In his 1959 book “Mysteries Solved and Unsolved,” Harold T. Wilkins gives an account of a nightmarish discovery that is simply enigmatic. It is so enigmatic, in fact, that I have my doubts about whether his story is more fact than fiction—particularly since I have been unable to find any corroborating evidence for his macabre anecdote.
Wilkins wrote that “some years” before WWII, he was in Bruges, Belgium, boarding at an ancient house in the heart of that still largely-medieval city. During his visit, he was told of a very strange skeleton found years before in the building.
The house had originally been a Dominican monastery, but by 1908 it had become a boarding place for artists and tourists. However, no tenant remained for long. They reported the phenomenon common to haunted houses—mysterious footsteps, spectral raps on doors, etc. An English visitor even reported encountering something “damned inhuman” in one of the passageways. Finally, the owner of this increasingly unpopular residence had workmen excavate the cellar, as that was seen as the source of all the strange activity.
It was behind one of the walls that they found the skeleton. The skeleton of what, no one could say, not even the pathologist brought in to examine it.
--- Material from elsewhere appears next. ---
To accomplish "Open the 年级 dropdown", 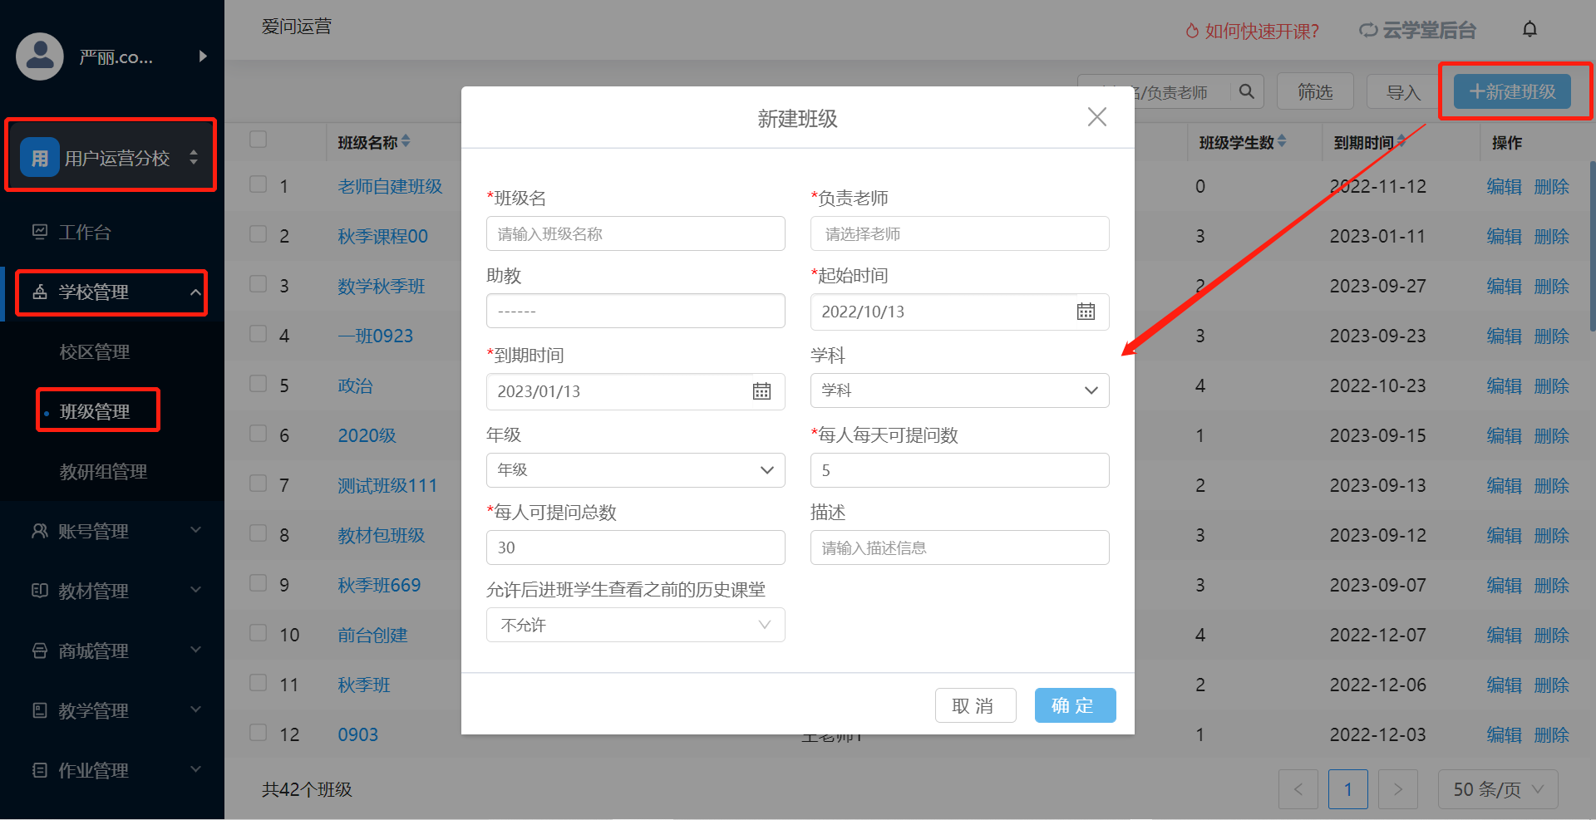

It was not an animal, and all the spectators shuddered at the idea that it could have ever been anything spawned by humans…
The ghastly remains, Wilkins tells us, were packed off to an unnamed medical museum, and the house became as quiet as the house of God it once was.
So, there you have it. Make of his story what you will. As I say, I think it’s quite possible that Wilkins heard some small, innocuous fact or outlandish legend from which he crafted an uncanny tall tale—and his lack of specifics about time and place tend to back that up. On the other hand, if there is anything I have learned in this life, it’s that pretty much anything is possible. To borrow from that old witticism about ghosts: I do not believe in the Monster of Bruges, but I am afraid of it.